GBC incurred no significant restructuring charges during the third quarter of either 2004 or 2003. During the third quarter of 2004, GBC recorded $0.8 million of other charges related to a realignment of senior management in the Commercial and Consumer Group. No other charges were recorded in 2003.

Interest Expense

Interest expense decreased by $0.9 million to $6.7 million in the third quarter of 2004 compared to 2003, as a result of lower average outstanding borrowings.

Other Income and Expense

GBC recognized other income of $1.1 million in the third quarter of 2004. The 2004 income was primarily due to the sale of a closed manufacturing facility.

Income Taxes

In the third quarter of 2004, GBC's income tax expense was $2.8 million on pre-tax income of $8.0 million, yielding an effective income tax rate of 35.4%. In 2003, GBC recorded income tax expense of $2.6 million on pre-tax income of $7.5 million yielding an effective rate of 34.7%. The Company's effective income tax rate was favorably impacted in 2004 as a result of the reversal of the valuation allowance for net deferred tax assets in Australia of $1.3 million. In 2003, the third quarter effective tax rate was lower than the U.S. statutory rate because of a change in the estimate of the Company's expected earnings for the year.

Net Income (Loss)

GBC had net income of $5.2 million in the third quarter of 2004 ($0.31 per share diluted), compared to net income of $4.9 million in the third quarter of 2003 ($0.30 per share diluted).

24

Nine Months Ended September 30, 2004 compared to Nine Months September 30, 2003

Sales

GBC's net sales for the first nine months of 2004 increased 1.1% to $521 million compared to the first nine months of 2003. The Company's net sales were favorably impacted by a weaker U.S. dollar in 2004 compared to 2003. The effect of foreign exchange rates benefited sales by approximately 3.5% in 2004 compared to 2003. Net sales by business segment are summarized below (000 omitted):

 

Nine months ended September 30,

 

      2004      

       2003      

Commercial and Consumer Group

$ 328,336        

$ 339,855        

Industrial and Print Finishing Group

114,976        

102,091        

Europe Group

    77,842        

    73,731        

    Net Sales

$ 521,154        
=======       

$ 515,677        
=======       

The Commercial and Consumer Group's sales decreased $11.5 million or 3.4% for the first nine months of 2004 when compared to 2003. Factors negatively affecting the Group's 2004 results include: a) competitive pricing pressure in the Group's office products business; b) lower direct sales due to lower than expected sales representative head count; and c) a decision to no longer offer certain private label three-ring binder products. Sales for the Industrial and Print Finishing Group increased $12.9 million or 12.6%, primarily due to increased sales in the European commercial films and digital print finishing businesses. Sales in the Europe Group increased by $4.1 million or 5.6%. The effect of foreign exchange rates benefited sales in Europe by approximately 10.5%. Sales in local currency were negatively impacted by reduced sales of lamination products to certain customers and a highly competitive pricing environment for certain supply items.

Gross Margins, Costs and Expenses     

GBC's gross profit margin for the first nine months of 2004 declined 0.9 points to 38.9% compared to the first nine months of 2003. The gross profit margins decrease is primarily due to competitive pricing pressures and raw material price increases.

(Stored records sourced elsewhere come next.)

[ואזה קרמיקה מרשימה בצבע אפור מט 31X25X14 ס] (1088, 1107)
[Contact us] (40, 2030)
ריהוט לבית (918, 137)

Total selling, service and administrative expenses for the first nine months of 2004 were flat compared to the first nine months of 2003. The effect of a weaker dollar in 2004 compared to 2003 completely offset reduced spending in local currencies. The reduced spending resulted from initiatives of the Operational Excellence program, along with reduced spending on information systems.

25

Equity (Earnings) Losses from Joint Ventures

In the first nine months of 2004, GBC recognized $1.8 million of income related to its share of earnings in joint venture investments compared to $0.6 million for the same period in 2003. The increase in earnings come primarily from the Company's Australian joint venture.

Operating Income

Segment operating income for GBC's business groups, which is calculated as net sales less product cost of sales, selling, service and administrative expenses, amortization of other intangibles plus equity in earnings of joint ventures, is summarized below (000 omitted):

 

Segment
Operating Income
Nine months ended
           September 30,         

 

    2004     

    2003     

Commercial and Consumer Group

$ 34,320       

$ 41,433        

Industrial and Print Finishing Group

15,748       

13,997        

Europe Group

3,242       

2,679        

Unallocated corporate items

  (18,136)      

  (21,693)       

    Total

$ 35,174       
======      

$ 36,416        
======       

Segment operating income for the first nine months of 2004 decreased 3.4% or $1.2 million compared to 2003. Operating income in the Commercial and Consumer Group decreased by $7.1 million, or 17.2%, in the first nine months of 2004 primarily due to the lower level of sales. The impact of the lower level of sales was partially offset by the increase in equity earnings of Pelikan-Quartet and the favorable adjustment for contingencies related to certain regulatory matters. The Industrial and Print Finishing Group's operating income increased 12.5% or $1.8 million due to increased sales volumes. The Europe Group's operating income increased $0.6 million as the effect of reduced local currency sales was offset by reduced selling, service and administrative expenses in local currencies. Overall, GBC's total segment operating income benefited 5.7% by the effect of foreign exchange rates.

Restructuring and Other

During the first nine months of 2004, GBC incurred restructuring charges of $0.8 million related to workforce reduction programs which were announced in 2003. In 2003, GBC recorded restructuring related charges of $9.8 million consisting of: a) a pre-tax restructuring charge of $1.4 million related to the subleasing of a manufacturing facility as part of a previously-announced rationalization and b) a pre-tax restructuring charge of $8.4 million related to the transition of certain

26

manufacturing operations from Booneville, Mississippi to Nuevo Laredo, Mexico, along with a company-wide workforce reduction program. Approximately 365 employees were affected as a result of these actions.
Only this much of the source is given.